Politik | Ausland
08.01.2018

Rouhani zu Iran-Protesten: "Volk hat das letzte Wort"

Es gebe unter Politikern "keine Heiligen" und daher sei kein Politiker vor Kritik geschützt, sagt der iranische Präsident.

Der iranische Präsident Hassan Rouhani hat Verständnis für die regimekritischen Proteste der letzten Tage im Land gezeigt. "Wir müssen ganz einfach die Tatsache akzeptieren, dass das Volk das letzte Wort hat", sagte Rouhani am Montag. Es gebe unter Politikern "keine Heiligen" und daher sei kein Politiker vor Kritik geschützt. Konstruktive Kritik sei auch nützlich für die politische Führung.

"Es wäre eine Fehldeutung und auch eine Beleidigung des iranischen Volkes zu sagen, dass sie nur wirtschaftliche Forderungen hatten", sagte Rouhani der Nachrichtenagentur Tasnim am Montag. "Die Menschen hatten wirtschaftliche, politische und soziale Forderungen."

"Die Menschen haben ein legitimes Recht, von uns zu fordern, dass wir sie sehen und hören und ihren Forderungen nachgehen", sagte Rouhani. Daher sollten auch die Politiker nicht vor der Kritik der Menschen weglaufen. "Wir (Politiker) müssen akzeptieren, dass wir nun mal in einem Glashaus sitzen", sagte der Kleriker, der einen transparenteren Dialog mit dem Volk einfordert.

Strenge Vorschriften

An den Protesten waren nach Rouhanis Einschätzung hauptsächlich Jugendliche beteiligt. "Wir können der neuen Generation nicht einen bestimmten Lebensstil aufdrängen", sagte er mit Bezug auf die strengen islamischen Vorschriften im Land.

Auch könne man technologische Mittel wie das Internet nicht einfach für die neue Generation blockieren, nur weil sie auch irgendwo schädlich sein können. "Genauso wie man ein Buch nicht verbieten kann, nur weil man den kritischen Inhalt nicht mag", sagte der Präsident.

Die iranische Führung hatte das Internet stark verlangsamt und einige soziale Medien zeitweise blockiert, weil die Demonstranten das Internet als Kommunikationsmittel genutzt hatten. Die Hardliner im Land wollen ein nationales Internet, das sie jederzeit kontrollieren können.

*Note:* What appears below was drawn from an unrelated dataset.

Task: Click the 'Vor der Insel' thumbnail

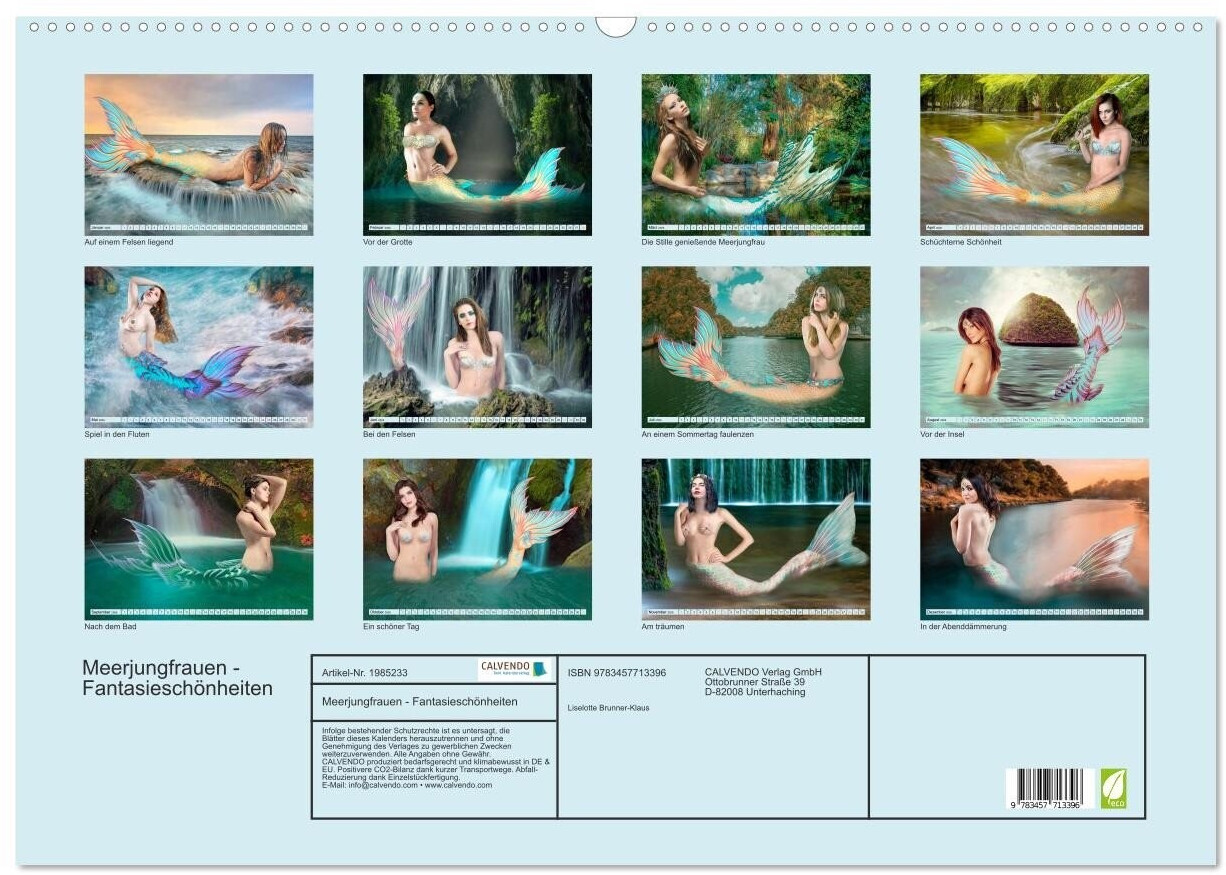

Die Proteste hatten den Iran mehr als eine Woche lang erschüttert. In über 80 Städten gingen Demonstranten auf die Straße und protestierten zunächst überwiegend gegen die wirtschaftliche Lage. Im Laufe der Zeit kamen immer mehr politische Forderungen hinzu. Nach offiziellen Angaben starben mehr als 22 Menschen, über 1.000 wurden festgenommen. Die Revolutionsgarden erklärten die von der Führung als vom Ausland gesteuerten Proteste am Sonntag für beendet. Am Montag war der Zugang zu einigen sozialen Medien weiter gesperrt.